The FINISH study (First-line Immuno-chemotherapy Navigated by Interim PET for Stratification and Hazard minimization In Hodgkin lymphoma) is designed to evaluate a novel personalized treatment strategy for newly diagnosed patients with classical Hodgkin lymphoma (cHL) and advanced-stage or bulky disease. All participants receive initial immunochemotherapy with nivolumab plus EACOPD-14. Treatment is then adapted based on interim PET-CT after two cycles. Patients with a complete metabolic response (Deauville score 1-3) receive de-escalated consolidation with Nivo-AVD followed by nivolumab monotherapy.

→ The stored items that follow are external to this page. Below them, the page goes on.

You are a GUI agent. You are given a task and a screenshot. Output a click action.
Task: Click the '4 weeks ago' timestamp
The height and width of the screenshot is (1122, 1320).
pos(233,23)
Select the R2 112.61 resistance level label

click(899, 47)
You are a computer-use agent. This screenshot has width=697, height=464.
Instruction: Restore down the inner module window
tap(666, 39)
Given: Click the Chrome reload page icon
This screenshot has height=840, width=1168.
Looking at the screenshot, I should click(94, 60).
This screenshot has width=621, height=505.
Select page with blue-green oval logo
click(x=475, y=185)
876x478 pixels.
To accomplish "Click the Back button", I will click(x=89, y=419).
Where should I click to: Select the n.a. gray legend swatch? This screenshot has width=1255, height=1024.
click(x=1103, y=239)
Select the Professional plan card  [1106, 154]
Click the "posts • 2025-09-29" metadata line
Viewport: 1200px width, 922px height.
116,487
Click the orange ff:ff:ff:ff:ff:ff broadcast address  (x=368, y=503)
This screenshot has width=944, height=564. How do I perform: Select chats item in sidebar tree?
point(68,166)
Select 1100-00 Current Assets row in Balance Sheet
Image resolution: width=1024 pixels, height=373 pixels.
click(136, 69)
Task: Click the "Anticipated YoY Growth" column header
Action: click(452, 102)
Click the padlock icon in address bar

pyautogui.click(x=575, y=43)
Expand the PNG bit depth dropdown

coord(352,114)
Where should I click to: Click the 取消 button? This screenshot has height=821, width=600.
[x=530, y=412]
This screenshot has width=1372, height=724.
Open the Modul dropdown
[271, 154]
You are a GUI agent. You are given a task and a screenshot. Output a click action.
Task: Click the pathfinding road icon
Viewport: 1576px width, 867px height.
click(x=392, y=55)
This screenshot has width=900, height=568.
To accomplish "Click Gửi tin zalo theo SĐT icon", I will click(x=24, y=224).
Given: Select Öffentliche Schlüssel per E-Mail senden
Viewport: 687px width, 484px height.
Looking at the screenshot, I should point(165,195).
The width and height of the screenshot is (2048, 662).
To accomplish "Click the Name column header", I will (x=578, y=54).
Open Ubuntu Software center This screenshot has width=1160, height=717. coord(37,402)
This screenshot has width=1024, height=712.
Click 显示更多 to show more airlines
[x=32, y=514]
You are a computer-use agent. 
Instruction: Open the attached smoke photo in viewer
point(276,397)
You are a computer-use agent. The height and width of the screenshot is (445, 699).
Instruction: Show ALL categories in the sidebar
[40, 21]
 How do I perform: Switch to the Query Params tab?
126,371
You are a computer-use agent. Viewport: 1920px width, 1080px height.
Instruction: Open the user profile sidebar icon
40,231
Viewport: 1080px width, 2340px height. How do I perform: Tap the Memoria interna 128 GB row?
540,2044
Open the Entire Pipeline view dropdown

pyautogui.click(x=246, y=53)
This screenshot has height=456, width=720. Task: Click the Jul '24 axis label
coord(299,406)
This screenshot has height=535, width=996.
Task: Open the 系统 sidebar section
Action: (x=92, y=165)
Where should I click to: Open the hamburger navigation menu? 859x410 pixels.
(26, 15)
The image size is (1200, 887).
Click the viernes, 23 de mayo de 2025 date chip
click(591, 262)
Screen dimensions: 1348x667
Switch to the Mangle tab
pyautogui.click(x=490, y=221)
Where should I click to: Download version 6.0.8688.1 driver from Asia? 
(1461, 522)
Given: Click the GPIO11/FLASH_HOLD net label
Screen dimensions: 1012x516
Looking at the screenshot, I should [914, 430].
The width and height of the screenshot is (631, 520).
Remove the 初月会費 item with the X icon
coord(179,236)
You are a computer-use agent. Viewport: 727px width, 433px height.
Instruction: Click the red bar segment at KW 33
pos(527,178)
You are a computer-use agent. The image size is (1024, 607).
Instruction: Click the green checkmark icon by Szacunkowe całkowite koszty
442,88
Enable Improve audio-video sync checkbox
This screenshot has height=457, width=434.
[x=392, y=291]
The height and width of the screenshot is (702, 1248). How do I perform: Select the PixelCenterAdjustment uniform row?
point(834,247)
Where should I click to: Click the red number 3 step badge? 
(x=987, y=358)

Patients with inadequate metabolic response undergo continued or intensified therapy based on further PET response. In addition to clinical and imaging-based endpoints, the study incorporates exploratory monitoring of circulating tumor DNA (ctDNA) at predefined time points. This includes analysis of ctDNA kinetics and correlation with PET response, aiming to develop a molecular framework for response stratification and early detection of residual disease. The primary goal is to increase treatment efficacy while minimizing long-term toxicity through PET-guided de-escalation and early immunotherapy integration. Safety, feasibility, and molecular response patterns will be analyzed to inform future trials.